[Excerpt from a dataset]
--------------------------------------------------
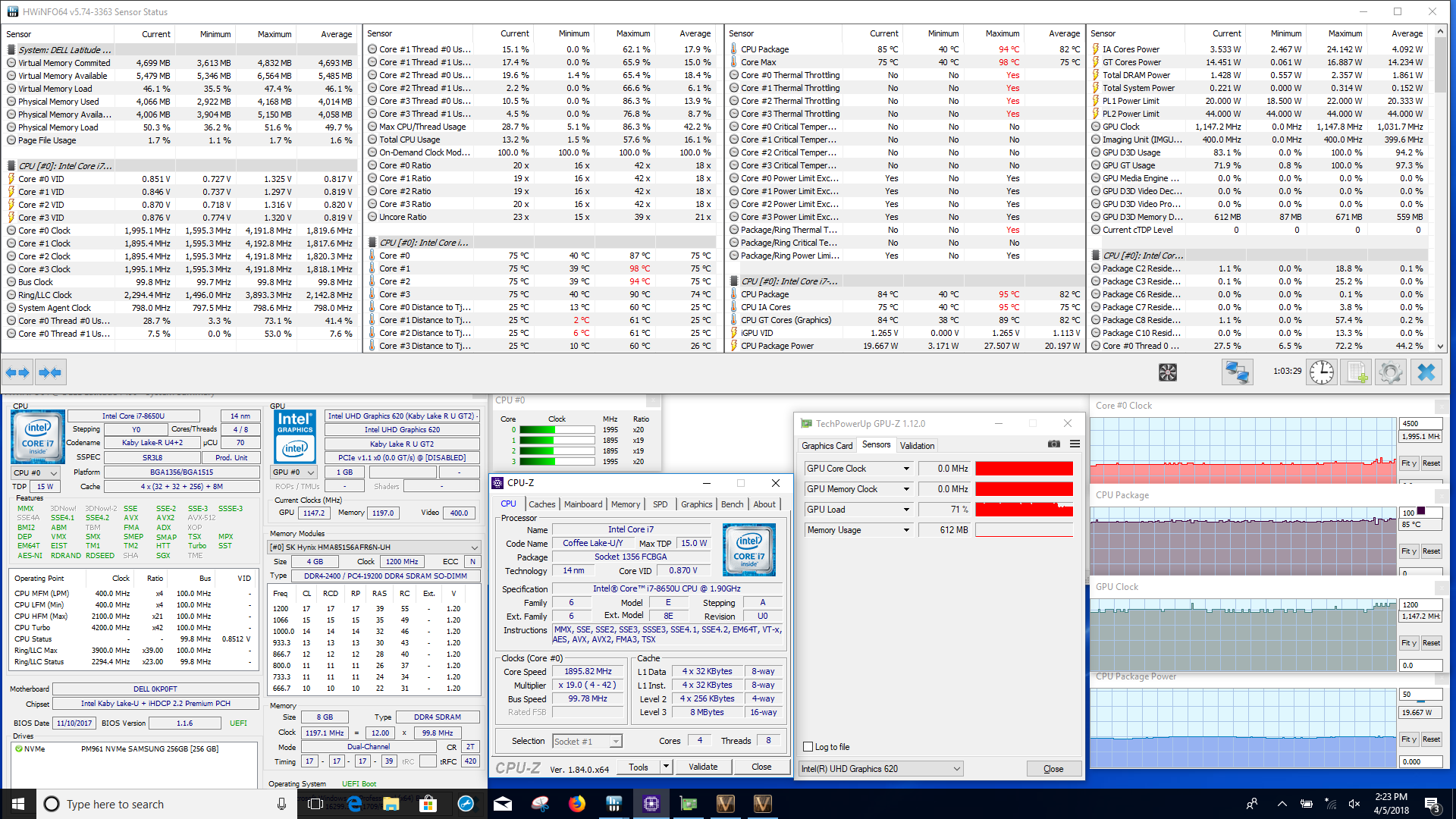This screenshot has width=1456, height=819.
Task: Enable the Log to file checkbox
Action: (808, 747)
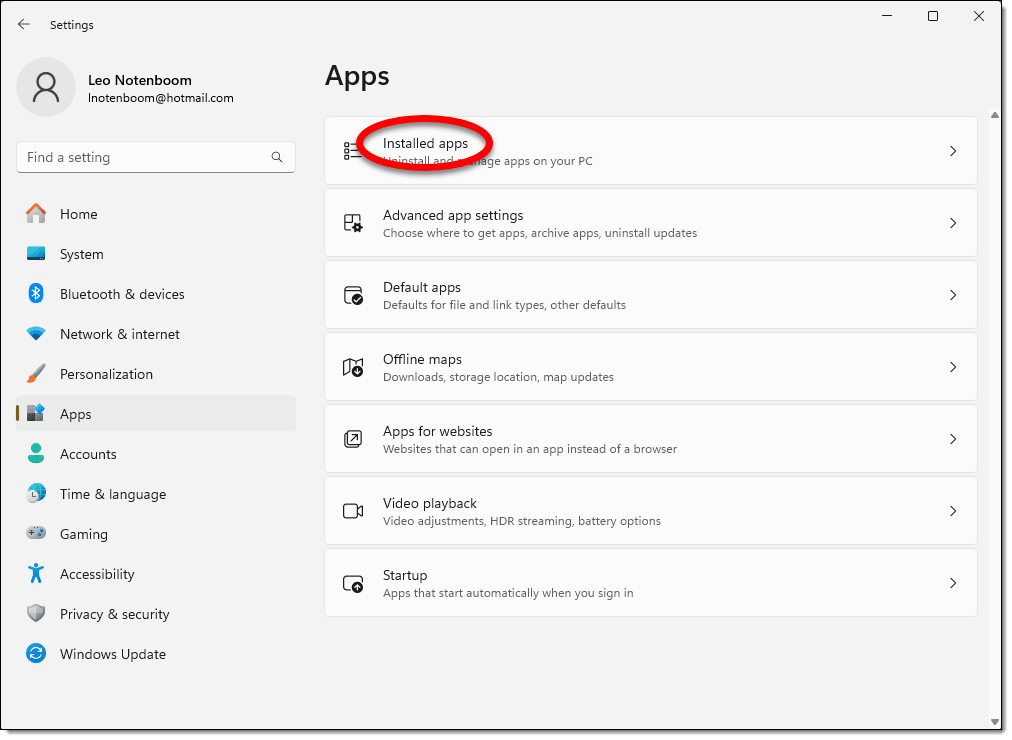Open Default apps settings
This screenshot has width=1012, height=740.
pos(650,295)
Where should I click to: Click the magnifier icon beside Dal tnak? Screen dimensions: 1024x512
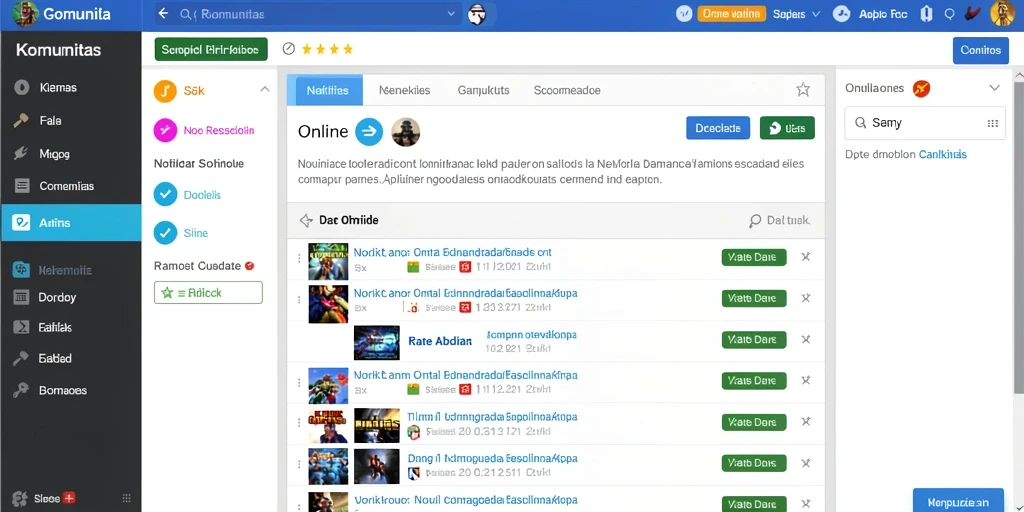pos(755,221)
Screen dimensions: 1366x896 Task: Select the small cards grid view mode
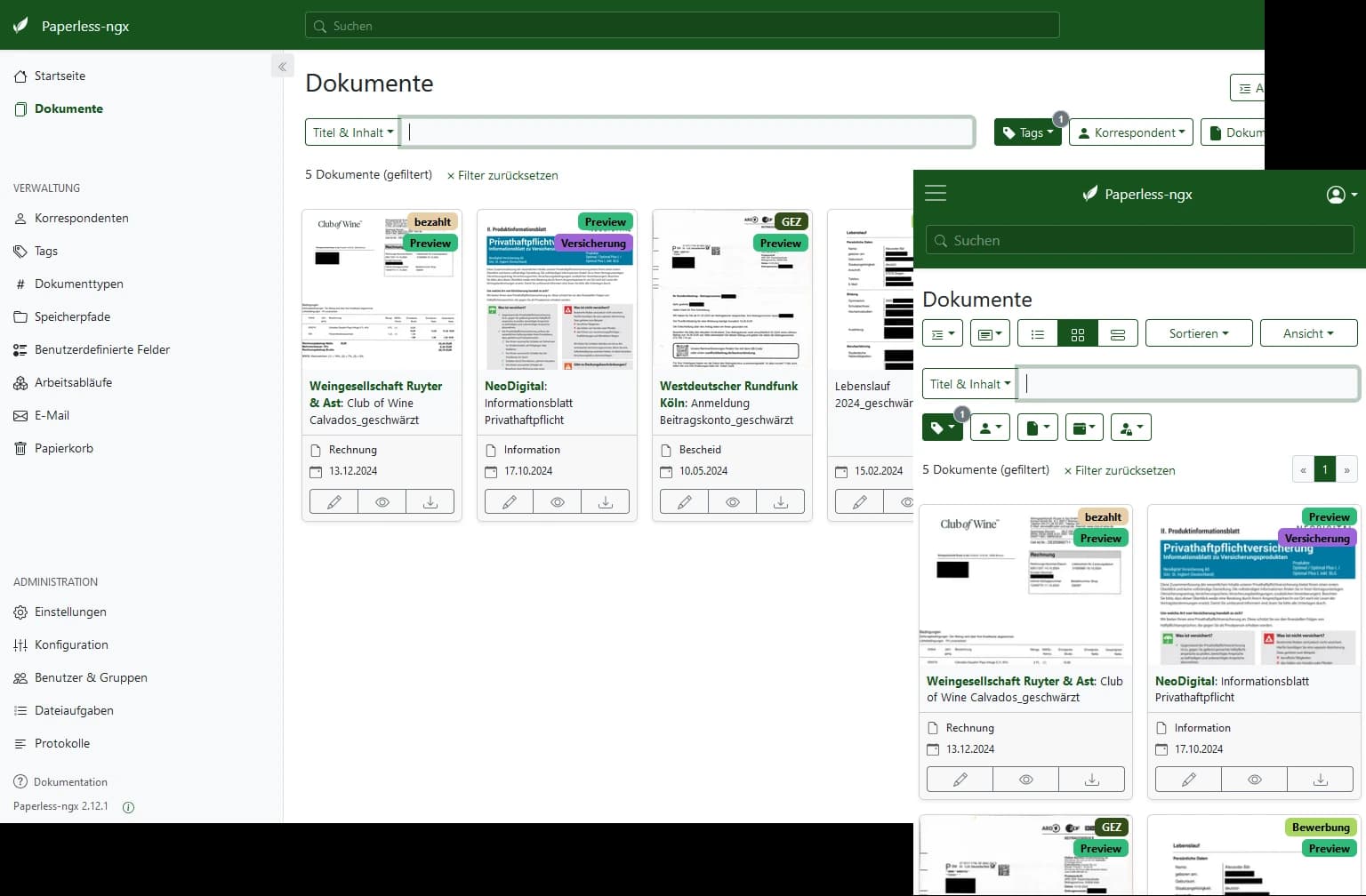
--------------------------------------------------
> **WHAT IS NEEDED**
Rewrite the items above, replacing "Screen dimensions" with "Screen size" and keeping everything else the same. Leave the pictures out of your answer.

> **EXERCISE SOLUTION**
This screenshot has width=1456, height=819.
Task: Enable the Log to file checkbox
Action: (808, 747)
Open Default apps settings
This screenshot has width=1012, height=740.
pos(650,295)
Where should I click to: Click the magnifier icon beside Dal tnak? Screen size: 1024x512
pos(755,221)
Screen size: 1366x896 Task: Select the small cards grid view mode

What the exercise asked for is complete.